17
$\begingroup$

In the analysis of an algorithm this statement has come up:$\sum_{k = 1}^n\log(k) \in \Theta(n\log(n))$ and I am having trouble justifying it. I wrote $\sum_{k = 1}^n\log(k) = \log(n!), \ \ n\log(n) = \log(n^n)$ and it is easy to see that $\log(n!) \in O(\log(n^n))$, but the "$\Theta$" part is still perplexing. I tried calculating the limit: $\lim_{n \to\infty} \frac{\log(n!)}{\log(n^n)}$but the only way that I thought of doing this was to substitute the Stirling approximation in the numerator, and it works, but this would only be justified if $\lim_{n \to\infty}\frac{\log(n!)}{\log(\sigma(n))} = 1$(with $\sigma(n) = \sqrt{2\pi} \cdot n^{\frac{1}{2} + n} \cdot e^{-n} $) and is it? It is certainly wrong that $a_n \sim b_n \ \Rightarrow \ f(a_n) \in \Theta(f(b_n))$ for a general (continuous) $f : \mathbb{R} \rightarrow \mathbb{R}$, since, for example, $a_n =n^2+n, b_n=n^2$ and $f(x) = e^x$ is a counterexample (since $\frac{n^2 + n}{n^2} \rightarrow 1$, but $ \frac{e^{n^2+n}}{e^{n^2}} \rightarrow +\infty$). So here are my questions:

  1. Is the statement true under certain hypothesis on $f$ (for example $f \in O(x)$ would be plausible), and in particular in the case of the $f(x) = \log(x)$?
  2. If not, how can I proceed in the initial proof, using Stirling, or otherwise?
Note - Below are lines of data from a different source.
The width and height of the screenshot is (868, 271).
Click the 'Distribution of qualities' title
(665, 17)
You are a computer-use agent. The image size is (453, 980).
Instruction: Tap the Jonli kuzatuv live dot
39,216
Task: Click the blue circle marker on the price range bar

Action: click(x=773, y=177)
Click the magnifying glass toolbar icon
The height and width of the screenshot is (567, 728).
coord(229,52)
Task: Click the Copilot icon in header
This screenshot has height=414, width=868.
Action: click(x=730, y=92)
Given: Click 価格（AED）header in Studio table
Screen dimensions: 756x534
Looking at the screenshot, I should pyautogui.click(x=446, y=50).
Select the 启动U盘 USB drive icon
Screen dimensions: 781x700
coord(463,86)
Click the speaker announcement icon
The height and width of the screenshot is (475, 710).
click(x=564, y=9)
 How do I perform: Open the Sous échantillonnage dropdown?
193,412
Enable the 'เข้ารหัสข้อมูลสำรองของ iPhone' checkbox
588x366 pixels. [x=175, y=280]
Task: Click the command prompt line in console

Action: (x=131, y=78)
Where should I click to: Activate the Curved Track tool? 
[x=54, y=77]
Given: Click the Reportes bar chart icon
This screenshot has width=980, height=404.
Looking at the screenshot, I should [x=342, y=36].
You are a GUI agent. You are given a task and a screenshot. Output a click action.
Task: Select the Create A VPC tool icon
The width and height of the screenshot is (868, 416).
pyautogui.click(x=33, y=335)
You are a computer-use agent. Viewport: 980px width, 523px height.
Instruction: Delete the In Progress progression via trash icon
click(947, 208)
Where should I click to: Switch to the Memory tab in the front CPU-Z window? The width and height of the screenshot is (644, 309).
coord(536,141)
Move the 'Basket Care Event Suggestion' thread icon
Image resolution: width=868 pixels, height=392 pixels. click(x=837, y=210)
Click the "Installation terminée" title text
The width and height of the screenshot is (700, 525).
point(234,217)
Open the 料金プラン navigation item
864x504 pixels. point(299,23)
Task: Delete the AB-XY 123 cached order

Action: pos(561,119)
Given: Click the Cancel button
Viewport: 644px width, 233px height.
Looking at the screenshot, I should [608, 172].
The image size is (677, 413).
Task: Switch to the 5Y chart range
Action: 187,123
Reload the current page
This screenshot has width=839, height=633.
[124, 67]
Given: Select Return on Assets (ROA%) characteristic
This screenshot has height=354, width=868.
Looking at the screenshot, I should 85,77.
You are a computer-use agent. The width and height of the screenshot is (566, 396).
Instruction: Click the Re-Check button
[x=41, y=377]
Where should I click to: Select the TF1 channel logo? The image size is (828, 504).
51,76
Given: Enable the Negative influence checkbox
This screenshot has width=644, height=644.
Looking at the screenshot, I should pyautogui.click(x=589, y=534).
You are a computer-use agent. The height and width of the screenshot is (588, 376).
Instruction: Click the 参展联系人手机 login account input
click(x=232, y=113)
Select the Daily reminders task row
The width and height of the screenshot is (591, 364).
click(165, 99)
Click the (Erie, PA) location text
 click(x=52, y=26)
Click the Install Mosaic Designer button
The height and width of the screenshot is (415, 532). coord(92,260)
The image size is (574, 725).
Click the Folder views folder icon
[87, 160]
I do not know (and don't want to use) anything andvanced on the Stirling approximation, such as error estimates; I know that $n! = \sigma(n)(1+ O(\frac{1}{n}))$, and not much more.


Any help is appreciated. Thank you.

  • 1
    @user135520 see here https://en.wikipedia.org/wiki/Big_O_notation#Family_of_Bachmann.E2.80.93Landau_notations2015-11-25

6 Answers 6

11

Here's another answer to question 2. By the Stolz–Cesàro theorem,

$\lim_{n\to\infty}\frac{\log(n!)}{\log(n^n)}=\lim_{n\to\infty}\frac{\log(n+1)}{\log(n+1)+\log\left(\left(1+\frac{1}{n}\right)^n\right)}=1.$


For a partial answer to question 1, here's a way to see that $a_n\sim b_n$ implies $\log(a_n)\sim\log(b_n)$ (under reasonable hypotheses such as $|\log(b_n)|>\varepsilon$ for some fixed $\varepsilon>0$ and sufficiently large $n$). Note that

$\frac{\log(a_n)}{\log(b_n)}=\frac{\log(b_n)+\log\left(\frac{a_n}{b_n}\right)}{\log(b_n)}.$

This also implies that if $a_n\in\Theta(b_n)$ and $|\log(b_n)|\to\infty$, then $\log(a_n)\sim \log(b_n)$.

  • 2
    Very nice! I hadn't heard about the Stolz-Cesaro Theorem; but it makes a lot of sense thinking of it as the discrete analog of l'Hopital's rule.2012-01-28
5

Okay, lets work out the maths.

By the trapezoid rule, $\ln n! \approx \int_1^n \ln(x)\,{\rm d}x = n \ln n - n + 1$. Now we find the error in the approximation, which one can compute by Euler–Maclaurin formula. After some crude arithmetic, you can compute that

$ \ln (n!) - \frac{\ln n}{2}= n \ln n - n + 1 + \sum_{k=2}^{m} \frac{\mathcal{B}_k\,(-1)^k}{k(k-1)} \left( \frac{1}{n^{k-1}} - 1 \right) + S_{m,n}, $ where $\mathcal{B}_k$ denotes the Bernoulli's number.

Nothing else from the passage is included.